Classical(1) Indian (and perhaps Egypt-Greece) philosophies have long understood the limitations of this thinking and destruction (and strangely, also prosperity) it leads to. More than this, the 'ditya' thinking is very obviously wrong, in much the same way that economics' usage of homo-economicus is.
(1) "Classical" because most Indians (and Asians broadly) are epistemically closer to the West than to their ancestors. The West mostly uses Indian traditions superficially for the inflation of their already inflated egos.
What a load of crap. Just because cephalopods exhibit behavioral traits that can be classified as intelligence if one defines "intelligence" in a suitable way, doesn't mean that cephalopod intelligence is in any way comparable to human intelligence.
Let me know when a giant squid writes a poem, or a honeybee colony develops a theory of thought. Until then, I'm going to flat out dismiss such statements as pseudoscience with some faux-spirituality sprinkled on top of it.

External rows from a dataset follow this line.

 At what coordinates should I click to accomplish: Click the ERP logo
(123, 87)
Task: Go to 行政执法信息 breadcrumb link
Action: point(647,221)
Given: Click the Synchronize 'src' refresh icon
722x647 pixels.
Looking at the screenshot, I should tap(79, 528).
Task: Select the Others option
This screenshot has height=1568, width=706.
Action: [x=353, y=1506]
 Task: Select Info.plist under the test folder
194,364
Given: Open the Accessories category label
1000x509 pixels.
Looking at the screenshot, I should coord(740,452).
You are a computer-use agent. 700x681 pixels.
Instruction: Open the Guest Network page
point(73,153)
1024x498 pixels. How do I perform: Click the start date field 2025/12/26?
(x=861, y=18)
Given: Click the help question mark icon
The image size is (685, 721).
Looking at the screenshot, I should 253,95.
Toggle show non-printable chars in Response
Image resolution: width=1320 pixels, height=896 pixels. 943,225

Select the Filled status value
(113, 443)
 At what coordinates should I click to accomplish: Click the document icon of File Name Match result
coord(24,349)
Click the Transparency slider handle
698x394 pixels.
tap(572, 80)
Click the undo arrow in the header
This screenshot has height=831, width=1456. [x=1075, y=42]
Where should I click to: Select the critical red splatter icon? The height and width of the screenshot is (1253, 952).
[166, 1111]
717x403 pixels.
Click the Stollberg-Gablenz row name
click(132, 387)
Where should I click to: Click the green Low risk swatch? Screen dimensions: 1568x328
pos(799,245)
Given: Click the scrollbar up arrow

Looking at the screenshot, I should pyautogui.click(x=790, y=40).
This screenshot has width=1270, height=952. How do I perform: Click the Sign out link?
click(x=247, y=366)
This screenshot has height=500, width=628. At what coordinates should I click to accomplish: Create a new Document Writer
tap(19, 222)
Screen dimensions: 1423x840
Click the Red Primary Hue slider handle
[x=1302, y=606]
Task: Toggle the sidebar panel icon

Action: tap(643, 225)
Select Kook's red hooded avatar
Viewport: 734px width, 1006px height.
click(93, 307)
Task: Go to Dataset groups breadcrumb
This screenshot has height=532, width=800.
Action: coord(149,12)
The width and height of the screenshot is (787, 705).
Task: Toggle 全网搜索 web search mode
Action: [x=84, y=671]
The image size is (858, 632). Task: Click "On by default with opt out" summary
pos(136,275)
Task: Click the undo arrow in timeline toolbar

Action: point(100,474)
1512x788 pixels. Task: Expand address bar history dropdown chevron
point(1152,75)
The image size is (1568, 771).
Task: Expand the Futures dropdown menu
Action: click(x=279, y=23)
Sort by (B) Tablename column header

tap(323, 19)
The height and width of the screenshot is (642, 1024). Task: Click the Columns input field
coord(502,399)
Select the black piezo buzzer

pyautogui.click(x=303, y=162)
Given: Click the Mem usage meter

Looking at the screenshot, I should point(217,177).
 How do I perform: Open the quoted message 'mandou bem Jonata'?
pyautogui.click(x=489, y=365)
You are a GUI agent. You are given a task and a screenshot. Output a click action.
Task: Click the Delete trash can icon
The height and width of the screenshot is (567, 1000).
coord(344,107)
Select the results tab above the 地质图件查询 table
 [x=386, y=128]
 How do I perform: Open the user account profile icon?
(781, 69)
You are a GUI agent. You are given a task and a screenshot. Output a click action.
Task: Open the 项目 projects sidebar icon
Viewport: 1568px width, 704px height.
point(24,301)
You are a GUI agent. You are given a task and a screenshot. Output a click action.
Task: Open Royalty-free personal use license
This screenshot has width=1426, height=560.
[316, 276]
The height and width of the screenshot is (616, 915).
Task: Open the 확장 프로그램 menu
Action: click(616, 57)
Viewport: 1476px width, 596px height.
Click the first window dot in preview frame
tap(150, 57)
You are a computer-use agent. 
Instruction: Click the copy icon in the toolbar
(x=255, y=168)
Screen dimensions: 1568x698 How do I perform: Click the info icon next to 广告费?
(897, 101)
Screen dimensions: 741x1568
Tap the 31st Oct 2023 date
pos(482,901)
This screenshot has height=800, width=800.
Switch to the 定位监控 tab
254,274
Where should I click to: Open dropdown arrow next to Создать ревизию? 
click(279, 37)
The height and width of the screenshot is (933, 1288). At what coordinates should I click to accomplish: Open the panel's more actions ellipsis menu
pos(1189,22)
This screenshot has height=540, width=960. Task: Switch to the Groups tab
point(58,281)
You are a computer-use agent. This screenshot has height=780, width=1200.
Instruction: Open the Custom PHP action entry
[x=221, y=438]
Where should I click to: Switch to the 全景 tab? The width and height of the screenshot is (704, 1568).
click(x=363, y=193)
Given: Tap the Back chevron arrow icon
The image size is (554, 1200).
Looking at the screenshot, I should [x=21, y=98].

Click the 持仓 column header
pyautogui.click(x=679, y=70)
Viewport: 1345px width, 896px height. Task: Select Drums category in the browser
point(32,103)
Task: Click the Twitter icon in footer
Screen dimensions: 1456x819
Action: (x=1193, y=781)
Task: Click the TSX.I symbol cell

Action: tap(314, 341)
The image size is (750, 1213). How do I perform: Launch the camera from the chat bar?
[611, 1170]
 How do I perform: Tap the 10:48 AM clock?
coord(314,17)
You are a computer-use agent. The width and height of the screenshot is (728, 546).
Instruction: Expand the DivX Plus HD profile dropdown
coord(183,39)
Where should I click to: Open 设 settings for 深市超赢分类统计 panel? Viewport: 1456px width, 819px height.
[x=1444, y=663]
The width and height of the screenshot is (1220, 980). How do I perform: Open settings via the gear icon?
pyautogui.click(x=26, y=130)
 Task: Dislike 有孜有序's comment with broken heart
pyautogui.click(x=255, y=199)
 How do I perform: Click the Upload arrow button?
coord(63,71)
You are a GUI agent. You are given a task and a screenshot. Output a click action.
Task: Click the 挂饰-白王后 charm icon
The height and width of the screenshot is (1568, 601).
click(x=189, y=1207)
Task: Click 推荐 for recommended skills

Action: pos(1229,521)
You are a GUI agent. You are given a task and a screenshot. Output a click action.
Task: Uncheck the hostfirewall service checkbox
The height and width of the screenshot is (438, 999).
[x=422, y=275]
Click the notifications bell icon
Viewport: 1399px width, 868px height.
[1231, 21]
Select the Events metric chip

> "More-than-human doesn’t even begin to cover it,” Bridle writes in Ways of Being. “Not only are we the products of multiple entangled ancestors, spanning vast ranges of the evolutionary field; we are not even individuals at all.” [Emphasis added]
Case in point. Grand claims made without any justification matching their scope, and indeed without elaborating on what exactly those claims even mean. Concluding that individuality in a human sense doesn't exist because of biological endosymbionts is textbook "not even wrong" bollocks.